課題一覧:
#1 桝屋髙尾の社長へのインタビューから、「第8回は、帯地の製造・販売等」から「提供も行うようになりました。」までを、両端の語句も含めて一字一句違えずに抜き出してください。
#2 桝屋髙尾の社長へのインタビューを、最後の文に続けて書き延ばしてください。

本文抜粋:
####################
第8回は、帯地の製造・販売等を行っている㈱桝屋髙尾の社長、髙尾朱子(たかお・しゅうこ)さんにお話を伺いました。
──本日はよろしくお願いします。先日、今年のファミリーセールの日程が発表されましたが、桝屋髙尾さんは何か出品されますか。
〈髙尾さん〉
今年は小物の専用コーナーを設置するとのことで、そこに出品しようかと思っています。ふだん、小物は工場と当社の金閣寺サロンでしか扱っていませんが、その二か所に来られない人にアプローチするにはいい機会だと考えています。
──髙尾さんといえば帯のイメージでした。小物は前から作っていらしたのでしょうか。
〈髙尾さん〉
はい。「持続可能な社会の実現」、「SDGs」という世の中の流れに共感しており、弊社にできることとして残布や残糸を活用し、コロナ前から小物を作っていました。残布の利用はかなり以前からですが、残糸については工房にお越しになったお客様が、ゴミ箱に捨ててあった糸を使って是非アクセサリーにしたいと仰って、差し上げたのがきっかけです。本業の帯では「ねん金糸」というオリジナルの糸を使っていますが、太さが均一ではない太細の糸で、どうしても使えない部分が出てきてしまうため以前までは捨てていたのです。こうして本格的にSDGsの活動にのり出しました。残布を使った小物制作の難しい点は、またもや残布を生み出してしまうところです。それを解決するのが裂織です。こういう技法を駆使した製作や体験の提供も行うようになりました。
──ねん金糸とは、どのようなものなのでしょうか。
〈髙尾さん〉
芯となる手紬の真綿に箔を巻き付け、装飾性を高めたものです。愛知県にある徳川美術館から「ねん金」と書かれた裂の再現を依頼されたことがはじまりで、今では桝屋髙尾の代名詞のようになっています。手紬の太細のある糸を使っているため加工が難しく、専用の加工先にうちだけの仕事をしてもらっています。
──近年、西陣でも小物を作るところがますます増えてきたように思います。髙尾さんが小物を作るようになったのは、他に何か理由があるのでしょうか。
〈髙尾さん〉
やはり、和装だけで続けていくことに対する行き詰まりがあると思います。最近は小物制作だけでなくて、ものづくりの周辺事業も行っています。
作って売る、作って売るというサイクルで動くものづくりは、今の様にものが売れにくい時代には、現場に行きづまり閉塞感が生まれてしまいます。この状況を解消しようと、公開工房や手織り体験といった体験型のサービスも行っています。こうした織らない時間をもつことで逆に将来へ織る時間を持続させていく事を狙いました。
####################
提供データ:

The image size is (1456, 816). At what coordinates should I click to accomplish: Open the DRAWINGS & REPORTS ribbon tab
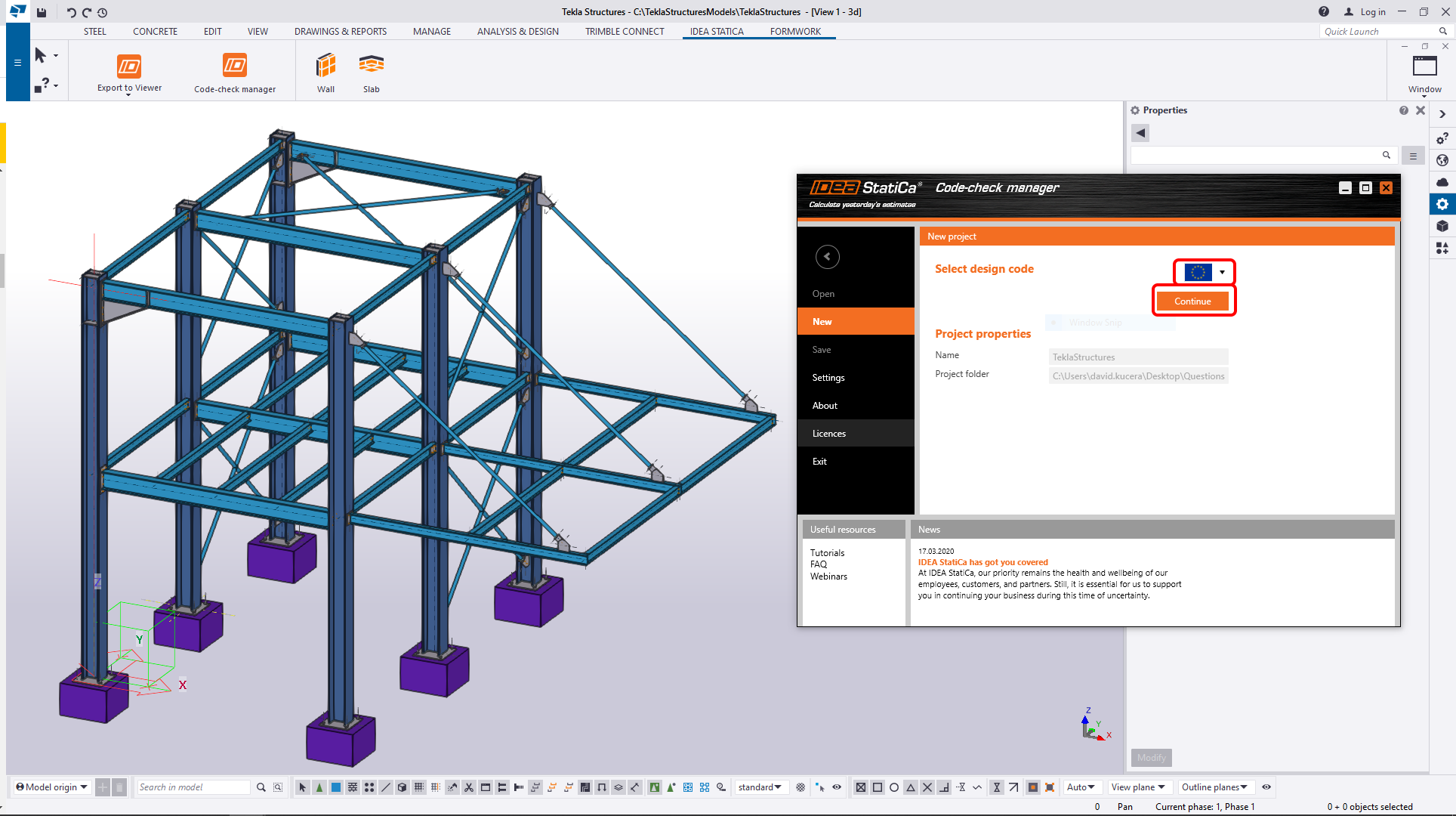click(x=340, y=32)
####################
各課題の結果:
#1
第8回は、帯地の製造・販売等を行っている㈱桝屋髙尾の社長、髙尾朱子(たかお・しゅうこ)さんにお話を伺いました。
──本日はよろしくお願いします。先日、今年のファミリーセールの日程が発表されましたが、桝屋髙尾さんは何か出品されますか。
〈髙尾さん〉
今年は小物の専用コーナーを設置するとのことで、そこに出品しようかと思っています。ふだん、小物は工場と当社の金閣寺サロンでしか扱っていませんが、その二か所に来られない人にアプローチするにはいい機会だと考えています。
──髙尾さんといえば帯のイメージでした。小物は前から作っていらしたのでしょうか。
〈髙尾さん〉
はい。「持続可能な社会の実現」、「SDGs」という世の中の流れに共感しており、弊社にできることとして残布や残糸を活用し、コロナ前から小物を作っていました。残布の利用はかなり以前からですが、残糸については工房にお越しになったお客様が、ゴミ箱に捨ててあった糸を使って是非アクセサリーにしたいと仰って、差し上げたのがきっかけです。本業の帯では「ねん金糸」というオリジナルの糸を使っていますが、太さが均一ではない太細の糸で、どうしても使えない部分が出てきてしまうため以前までは捨てていたのです。こうして本格的にSDGsの活動にのり出しました。残布を使った小物制作の難しい点は、またもや残布を生み出してしまうところです。それを解決するのが裂織です。こういう技法を駆使した製作や体験の提供も行うようになりました。

#2
──公開工房や手織り体験もされているとのことですが、帯屋さんとしてどのような変化がありましたか。
〈髙尾さん〉
プラスの面からいえば、外からの素直なお声をもらうようになって職人さんたちのイキイキした顔が見られるようになったことが挙げられると思います。公開工房は工場の職人だけで運営できるようになっていて、それまでは誰の目にも触れず、黙々と作るような仕事だったところから考えると、空気に変化が生まれていると思います。一方で、当然のことながら前より製造のスピードは落ちました。製造業として納期のある仕事の場合には、以前よりも早めの準備を心掛けるようにしています。
──桝屋髙尾さんは、西陣の中でもかなり規模の大きいところです。本業ではどのような帯を織っていらっしゃるのでしょうか。
〈髙尾さん〉
創業期から織っているのは、しゃれ物の本袋帯です。父の代で「ねん金つづれ錦」という商品が大ヒット商品となり、「ねん金の髙尾さん」と呼ばれるくらいになりました。私の代では、ねん金糸の種類を増やしてきました。キラキラ光る箔だけでなく漆箔を使ったり、芯となる糸を手紬の糸から他の糸に変えるといったことをしました。これも持続可能なものづくりを実現するための施策で、ブランドを分けて妹ブランドである「朱虎」(Shuu-tra)で使用しております。
──商品開発の際には、どのようなことを心掛けていらっしゃるのでしょうか。
〈髙尾さん〉
やはり自分が締めたいか、使いたいかといったところは外せません。消費者と同じ目線に立てる点で、私が女性であることは一つの強みだと思っています。
当社の金閣寺サロンでは「きものの窓口」と称し、きものに関する困りごとを幅広く解決するサービスのお店です。これは以前、母が亡くなった時の経験がもとになっています。
母から多くのきものを受け継ぎましたが、これをどう整理するかたいへん難儀しました。まず何を残すか、残すとしてどう着るか、といった具合で、この悩みは自分だけのものではないと感じました。ですから、きものの窓口の第一号の相談者は私なのです。
──メーカーが消費者と直接接点を持つことについて、どのように考えておられますか。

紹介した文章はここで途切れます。